The second Hi-Def helping from Studio Canal and Ghibli in November is not a Ghibli film at all, it is an earlier work, directed by Miyazaki-san called “The Castle of Caglisotro”, aka Lupin III. Made in 1979, it is Miyazaki’s first full-length anime film, and features Wolf (or Lupin in French), a character created by the artist Kazuo Kazuhiko (also known as Monkey Punch). The Lupin/Wolf stories were massively popular in Japan and as such the film doesn’t bother to explain backstory or characters, it just dives straight in to the action.
The film follows the adventures of Lupin, a master thief wanted by Interpol, and his hat-wearing, chain-smoking sidekick Jigen. They’ve travelled to the fantasy European mountain kingdom of Cagliostro to pull off a heist…to steal the famed Cagliostro fortune. However, they are quickly drawn in to one of the world’s greatest car chases, attempting to save a mysterious bride-to-be from thugs and goons. After failing to save her, they head off to the infamous Castle of Cagliostro, an epic monument to fantasy castles, set in the middle of an enormous lake. Here, Lupin and Jigen infiltrate the castle in order to save the girl (who we now know is Princess Clarisse)…and grab some of the fortune, of course. In doing so they come up against their old Interpol adversary Zenigata, and a whole host of cunning castle traps and nasties. The bad guy is the Count, who wants to marry Clarisse and gain access to her family ring, which will help him discover the treasure for himself. Suffice to say, Lupin, with the aid of Jigen, master-of-disguise cat-burglar Fujiko, enigmatic Samurai Goemen, and even Zenigata himself, is able to foil the Count’s nefarious schemes and save the day…helping bring down a counterfeiting scheme in the process.
This is an old-fashioned crime-caper that is chock full of action and adventure, anti-heroes and good vs evil. It is old-school Hollywood, rat-pack fun and games. There is honour and friendship at the heart of the story, and while Lupin is technically a thief, he represents so much more and ends up as the real-deal hero of the piece. The film has an interesting mixed pace, from frantic action to contemplative, almost romantic moments. And while the plot is never truly original, it is always surprising and enjoyable. This is a film that is very easy to watch time and time again.
The movie has previously been released on a very good DVD set, which included some nice extras, including a great introduction by Japan-o-holic and all-round Far East expert Jonathan Clements (if you don’t own a copy of his superb Schoolgirl Milky Crisis book, go buy one now!) Sadly, here we lose those extras, and all we get is a storyboard comparison function. This is a real shame, considering the historical importance of the film, as well as the general lack of knowledge many Western fans will have of the Lupin phenomenon.

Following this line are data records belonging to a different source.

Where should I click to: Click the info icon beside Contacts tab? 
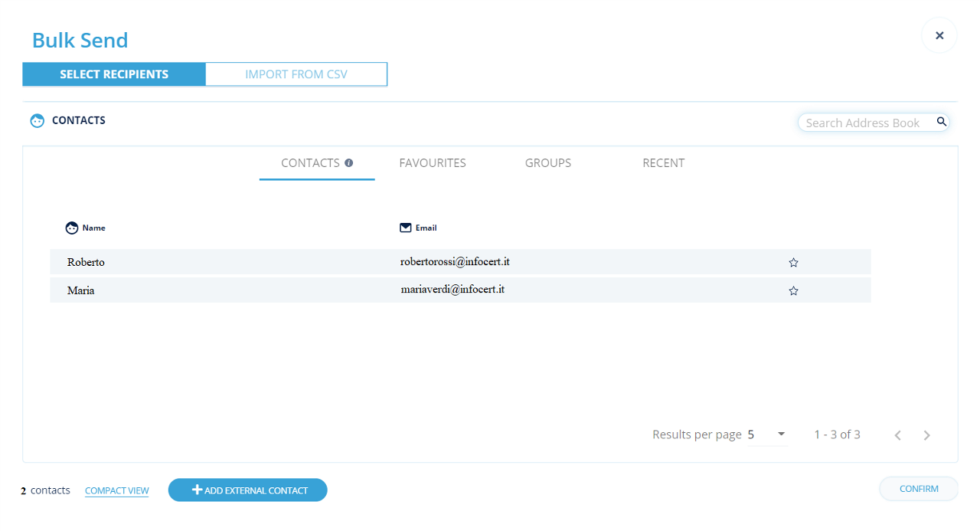point(349,162)
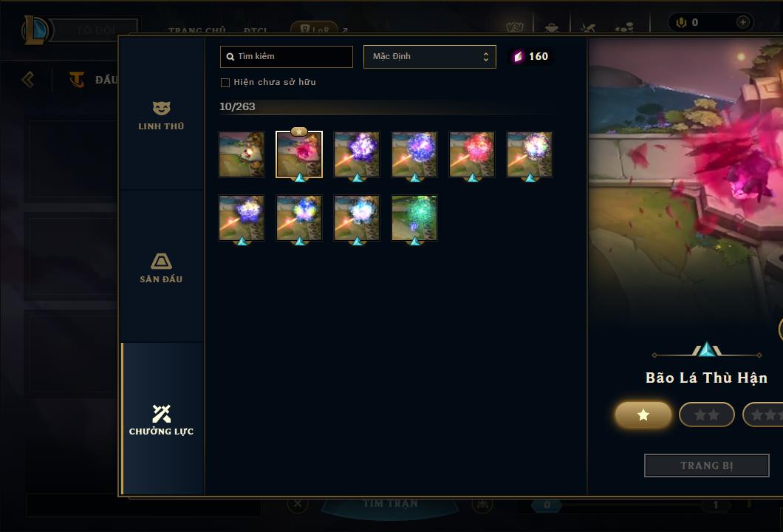The height and width of the screenshot is (532, 783).
Task: Select the default first boom thumbnail
Action: pyautogui.click(x=242, y=154)

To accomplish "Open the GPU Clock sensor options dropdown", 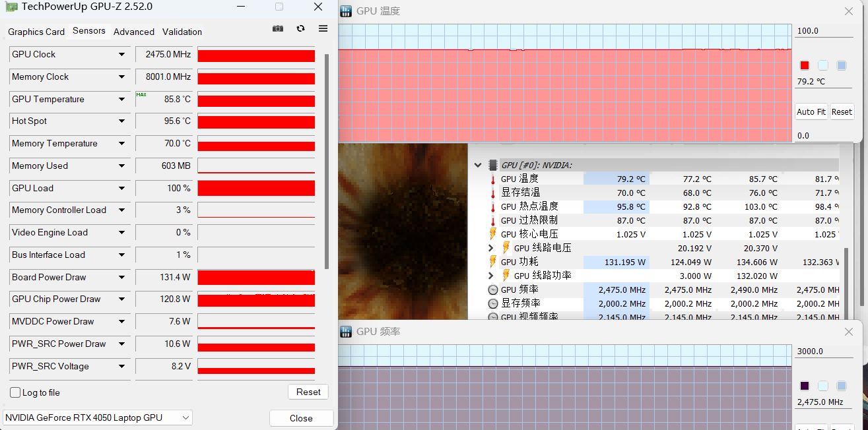I will click(x=121, y=54).
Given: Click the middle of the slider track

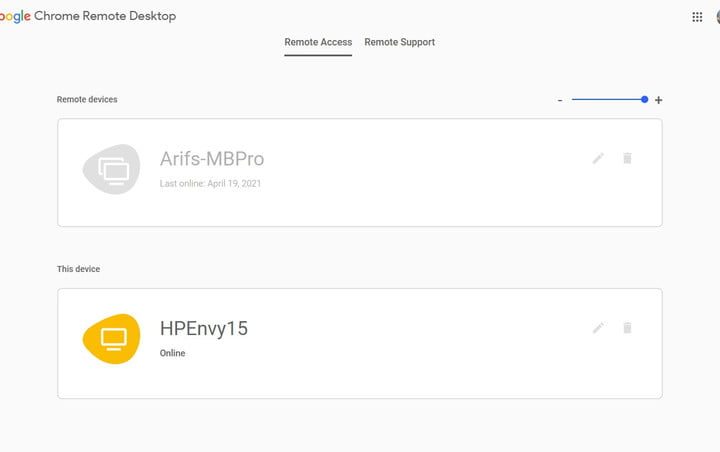Looking at the screenshot, I should tap(608, 99).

A short but simple history of Lupin feature would have been good. And considering how much extra stuff Studio Canal have put on their other big release this month, My Neighbour Totoro, it does seem odd to have such a vanilla Blu-ray.
Another disappointment is the lack of improvement in the picture quality. While the colours are noticeably more vibrant than the old DVD release, and the sound is a marked improvement, the film looks its age, with a great deal of dirt and damage on full display…possibly made worse by the HD nature of the medium and displays? With so much effort and skill put in to up-scaling the Ghibli films, it is a real let-down that Cagliostro hasn’t been afforded the same treatment. Maybe this is because it isn’t a Ghibli film, and so the investment for restoration just isn’t there? Whatever the reason, this coupled with the lack of extras makes recommending buying the new Blu-ray edition hard for me. For completists (like me) it is a must-own. The film is, quite simply, superb, and I recommend that everyone watches it. But if you already own the DVD, I’m not sure the cost of the Blu-ray (plus DVD copy thrown in) is worth the investment. To be fair, this is the best looking copy of the film you can buy, and the improved sound is fantastic. It’s 6 of one and half a dozen of the other, flip a coin and see what the outcome is.
That all said, do make sure you see Cagliostro. As an anime film it is wonderful. As an early Miyazaki it is fantastic. But as a crime-caper it is unsurpassed. And that car chase at the start is, for me, the best car chase in cinema!